» **To do**
Exactly the lines from the one with "Contact Us (226, 2416)" through the final line of the listing below should appear in the answer, and no others.

Segment Open

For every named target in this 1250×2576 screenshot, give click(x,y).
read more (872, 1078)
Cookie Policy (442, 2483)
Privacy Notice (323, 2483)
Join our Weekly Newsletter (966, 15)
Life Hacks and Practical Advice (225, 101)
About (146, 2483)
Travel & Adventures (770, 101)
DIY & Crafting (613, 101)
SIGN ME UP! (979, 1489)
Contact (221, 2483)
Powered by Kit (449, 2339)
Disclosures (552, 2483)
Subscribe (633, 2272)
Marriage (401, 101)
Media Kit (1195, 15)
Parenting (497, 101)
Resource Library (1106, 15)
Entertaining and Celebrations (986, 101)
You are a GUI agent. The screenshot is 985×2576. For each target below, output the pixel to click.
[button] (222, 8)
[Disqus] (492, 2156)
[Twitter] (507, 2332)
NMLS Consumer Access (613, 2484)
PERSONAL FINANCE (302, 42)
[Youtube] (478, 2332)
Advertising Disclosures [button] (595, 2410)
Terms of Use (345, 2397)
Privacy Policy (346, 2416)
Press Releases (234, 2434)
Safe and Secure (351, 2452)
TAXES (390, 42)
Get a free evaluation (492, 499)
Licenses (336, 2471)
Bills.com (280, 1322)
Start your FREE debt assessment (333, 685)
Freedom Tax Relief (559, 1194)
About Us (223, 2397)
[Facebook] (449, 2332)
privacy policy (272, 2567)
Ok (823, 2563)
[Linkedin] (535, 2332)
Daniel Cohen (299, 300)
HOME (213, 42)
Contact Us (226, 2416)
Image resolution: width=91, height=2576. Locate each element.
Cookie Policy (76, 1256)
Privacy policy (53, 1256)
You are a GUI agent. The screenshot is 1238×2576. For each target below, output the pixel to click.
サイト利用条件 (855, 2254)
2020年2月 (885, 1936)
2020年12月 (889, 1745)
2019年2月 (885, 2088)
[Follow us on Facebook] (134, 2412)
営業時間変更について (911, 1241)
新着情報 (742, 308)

Segment Closed

» **Solution for this task**
Contact Us (226, 2416)
Image resolution: width=91, height=2576. Locate each element.
Cookie Policy (76, 1256)
Privacy policy (53, 1256)
You are a GUI agent. The screenshot is 1238×2576. For each target below, output the pixel to click.
サイト利用条件 (855, 2254)
2020年2月 (885, 1936)
2020年12月 (889, 1745)
2019年2月 (885, 2088)
[Follow us on Facebook] (134, 2412)
営業時間変更について (911, 1241)
新着情報 (742, 308)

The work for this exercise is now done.